Mark Zuckerberg’s 2019 promise to bring end-to-end encryption to all of Meta’s messaging platforms looked ambitious at the time. Seven years later, with Instagram removing the feature from its direct messages as of May 8, 2026, that promise looks hollow. Meta disclosed the change through a quiet update to its help pages.

The promise was made during a period when privacy was a dominant concern in the technology industry. Zuckerberg positioned encryption as central to Meta’s future direction. The reality that followed was a slow rollout, a limited opt-in model, and eventual reversal.

After May 8, Meta will have full access to all Instagram DMs. The privacy vision of 2019 has been replaced by a very different reality. For users who followed Zuckerberg’s promise, the reversal is a significant breach of trust.
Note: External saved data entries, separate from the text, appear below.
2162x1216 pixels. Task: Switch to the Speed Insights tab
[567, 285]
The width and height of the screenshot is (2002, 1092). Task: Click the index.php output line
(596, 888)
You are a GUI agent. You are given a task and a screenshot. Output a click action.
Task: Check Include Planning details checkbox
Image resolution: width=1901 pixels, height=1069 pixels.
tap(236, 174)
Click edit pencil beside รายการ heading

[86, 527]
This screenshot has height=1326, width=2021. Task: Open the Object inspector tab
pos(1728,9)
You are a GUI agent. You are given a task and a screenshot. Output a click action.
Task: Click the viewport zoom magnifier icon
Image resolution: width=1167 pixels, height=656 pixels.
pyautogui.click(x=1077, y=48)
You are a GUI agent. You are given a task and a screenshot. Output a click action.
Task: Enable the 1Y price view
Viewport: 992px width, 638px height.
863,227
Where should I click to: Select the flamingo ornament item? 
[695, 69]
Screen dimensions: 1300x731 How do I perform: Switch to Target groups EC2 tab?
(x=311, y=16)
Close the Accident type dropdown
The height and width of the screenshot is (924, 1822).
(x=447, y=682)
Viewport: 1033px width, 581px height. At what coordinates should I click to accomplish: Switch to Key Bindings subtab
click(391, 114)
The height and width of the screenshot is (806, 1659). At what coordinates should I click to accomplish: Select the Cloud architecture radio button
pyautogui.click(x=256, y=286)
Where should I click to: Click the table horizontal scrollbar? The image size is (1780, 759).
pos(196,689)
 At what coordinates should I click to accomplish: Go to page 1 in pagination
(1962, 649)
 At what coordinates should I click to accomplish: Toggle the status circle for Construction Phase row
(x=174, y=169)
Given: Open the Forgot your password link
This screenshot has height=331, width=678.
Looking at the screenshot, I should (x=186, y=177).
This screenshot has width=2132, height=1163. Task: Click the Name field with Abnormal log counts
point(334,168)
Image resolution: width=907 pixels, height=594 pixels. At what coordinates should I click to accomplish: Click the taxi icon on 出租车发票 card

Law enforcement agencies including the FBI, Interpol, and national bodies in Australia and the UK had pushed for this outcome. Child safety advocates supported their position. Australia reportedly began seeing the feature deactivated before the global cutoff.

Privacy advocates argue the episode reveals the fundamental problem with voluntary corporate privacy commitments. Digital Rights Watch maintained that promises made by technology executives without regulatory backing are ultimately unreliable. They are calling for binding privacy standards that would prevent companies from making public commitments they do not intend to keep.